由于一个表中可能存在多个 oid 列，因此该过程变得更加复杂。以下代码段显示了构建 SQL 查询以检索哈希值的过程

bool first;
string _select = "select";
string _from = " from";
string _where = " where";

// Compose the select block
first = true;
foreach(int oid in oids) {
  if (!first)
    _select += ",";
  // Get the md5 hash value for the oid-column
  _select += string.Format(" md5({0})", result.ColumnName(oid));
  first = false;
}

// Data from the table we are currently working on
_from += table;

// The row identified by the primary keys of the table
first = true;
foreach(string key in primaryKeys) {
  if (!first)
    _where += " and";
  _where += string.Format(" {0}='{1}'", key, result[row, result.ColumnIndex(key)]);
  first = false;
}
command = _select + _from + _where;

构建 SQL 命令后，将比较结果

Result r1, r2;
try {
  r1 = dst.Exec(command);
  if (r1.Rows > 0) {
    r2 = src.Exec(command);

    // Compare large objects
    for(int c=0; c<r1.Columns; c++) {
      if (r1[0, c] != r2[0, c]) {
        // md5 hashes are different
        int id = CopyOid(result.GetInt(row, oids[c]));
        command = string.Format("update {0} set {1}='{2}'{3}", 
                                table, result.ColumnName(oids[c]), id, _where);
        dst.Exec(command).Dispose();
      }
    }

    r1.Dispose();
    r2.Dispose();
  }
  else {
    // Row missing on destination
    r1.Dispose();
    command = string.Format("insert into {0} values(", table);
    first = true;
    for(int col=0; col<result.Columns; col++) {
      if (!first)
        command += ",";
      if (oids.Contains(col)) {
        int id = CopyOid(result.GetInt(row, oid));
        command += string.Format(" '{0}'", id);
      }
      else 
        command += string.Format(" '{0}'", result[row, col]);
      first = false;
    }
    command += ")";
    dst.Exec(command).Dispose();
  }
} catch(PostgreSQLException e) {
  // Large object id exist on destination but does not reference an object
  foreach(int oid in oids) {
    int id = CopyOid(result.GetInt(row, oid));
    command = string.Format("update {0} set {1}='{2}'{3}", 
                            table, result.ColumnName(oid), id, _where);
    dst.Exec(command).Dispose();
  }
}

Using the Code

该代码分两部分实现。

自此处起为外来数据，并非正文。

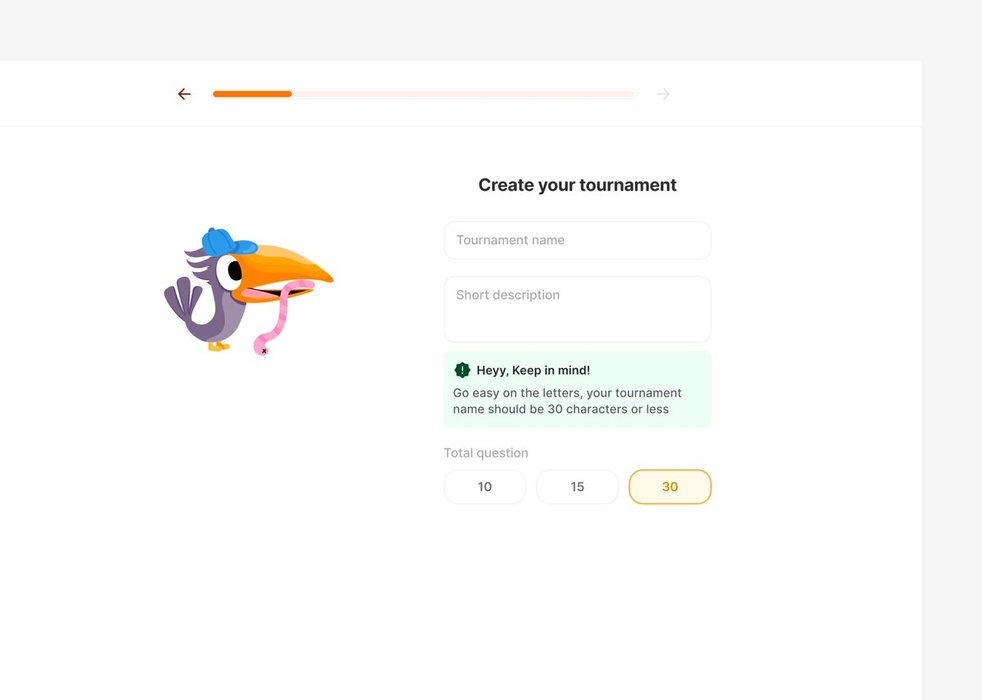Focus the Tournament name field
982x700 pixels.
577,240
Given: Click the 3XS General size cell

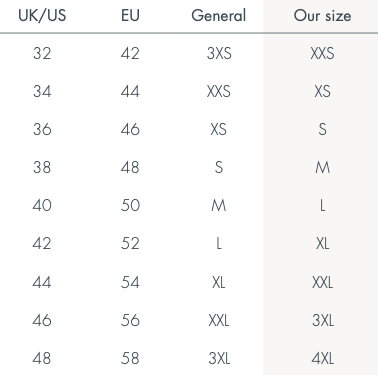Looking at the screenshot, I should 219,53.
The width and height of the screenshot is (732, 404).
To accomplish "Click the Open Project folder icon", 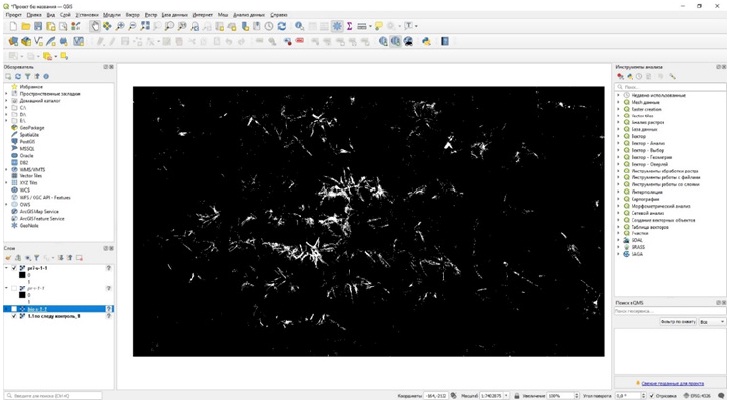I will tap(26, 27).
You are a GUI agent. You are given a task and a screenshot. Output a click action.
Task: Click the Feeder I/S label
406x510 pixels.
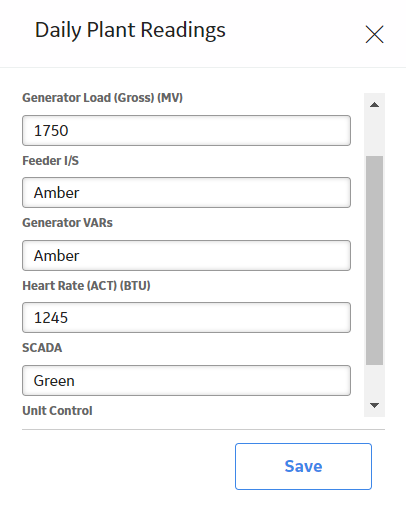50,161
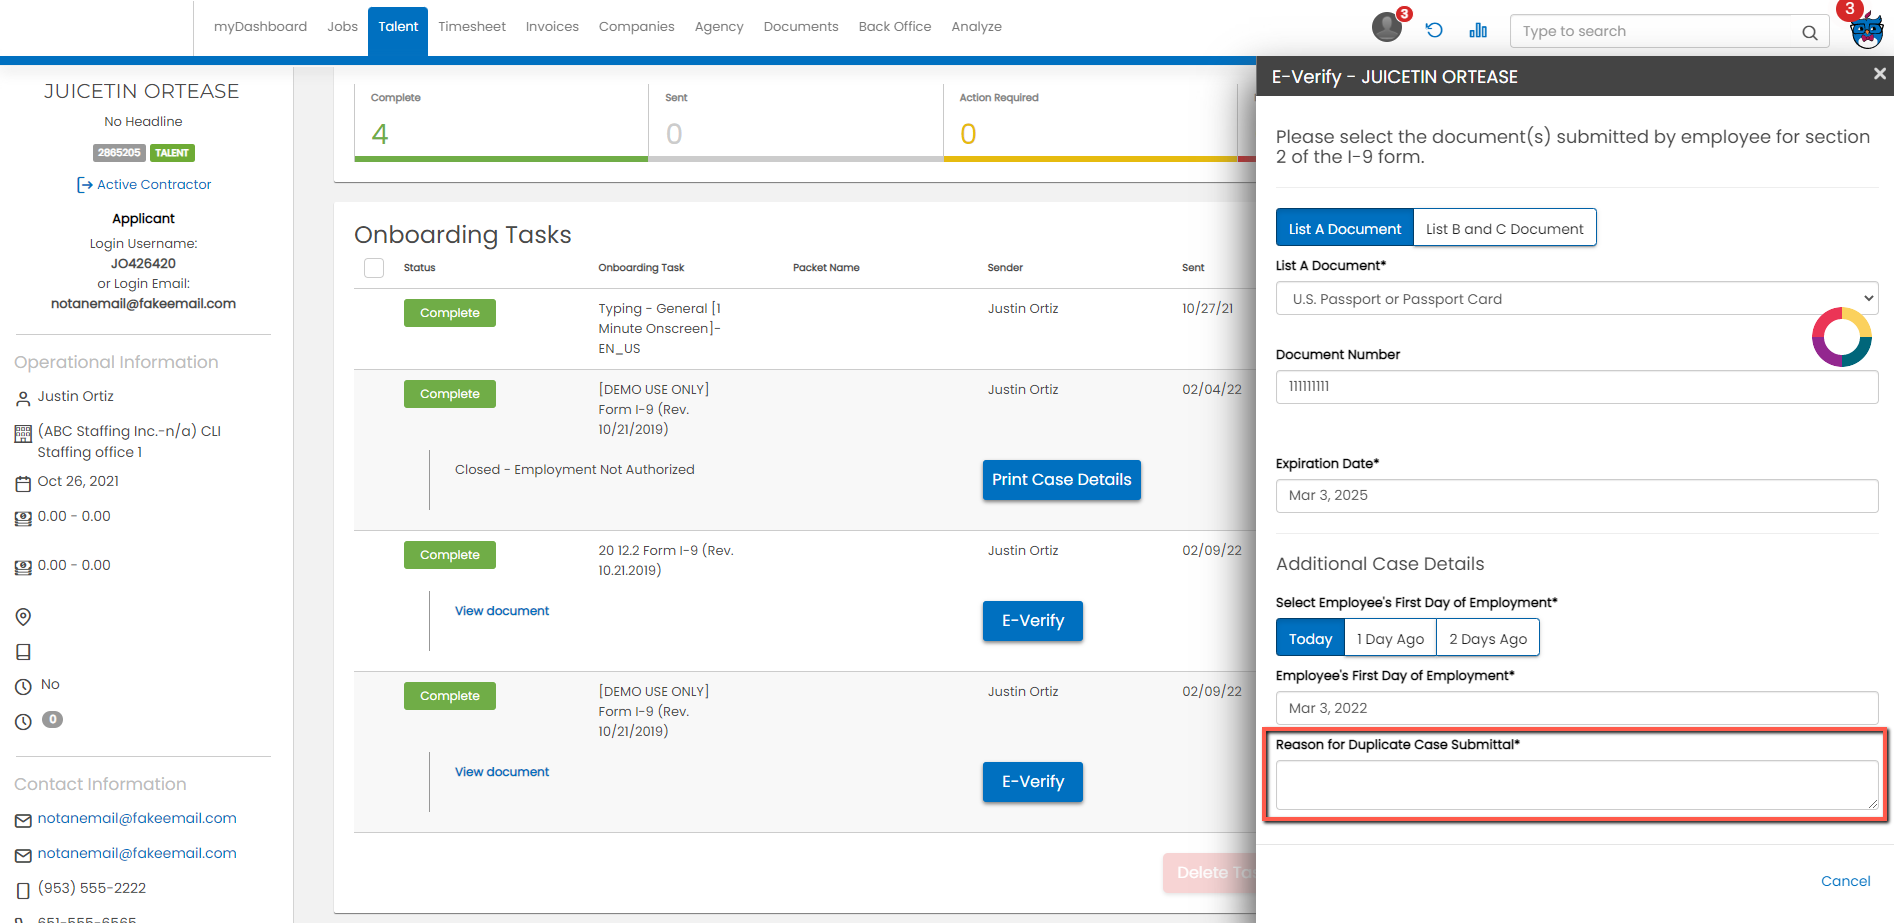Click the Active Contractor status icon
This screenshot has height=923, width=1894.
point(85,185)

npq 命名空间实现了 libpq（类 PG）周围的低级包装器以及更易于使用的高级接口。

库的示例用法

PostgreSQL db = new PostgreSQL("hostaddr='127.0.0.1' port='5432' requiressl='1' " + 
                               "user='XXX' password='XXX' dbname='XXX'");
Console.WriteLine("Server {0} Protocol {1}", db.Version, db.Protocol);

Result result = db.Exec("select * from some_table");
Console.WriteLine("Result {0}", result.Valid);
Console.Write("{0,5} ", "Nr");
for(int f=0; f<result.Columns; f++)
  Console.Write("| {0,15}:{1,8}", result.ColumnName(f), result.ColumnType(f));
Console.WriteLine();
for(int n=0; n<result.Rows; n++) {
  Console.Write("{0,5} ", n);
  for(int f=0; f<result.Columns; f++)
    Console.Write("| {0,24}", result[n, f]);
}
// You'll need to explicitly call Dispose to free associated ressources
result.Dispose();
db.Dispose();

大型对象的处理是这样完成的

LargeObject lo = new LargeObject(db);
lo.Open(007);
byte[] tmp = new byte[1024];
int s = 0;
FileStream fs = new FileStream(result[n, 0]+".jpg", FileMode.Create);
while ((s = lo.Read(tmp, 1024)) > 0)
  fs.Write(tmp, 0, s);
fs.Close();
lo.Close();

该代码是在 Linux 下使用 Mono 和 MonoDevelop 开发的。它也应该在 Windows 下工作，但未经测试。Linux 用户必须添加以下配置 (npq.dll.config) 才能正确映射库。

<configuration>
  <dllmap dll="libpq.dll" target="libpq.so" os="!windows" />
</configuration>

历史

2009年8月19日：初始版本。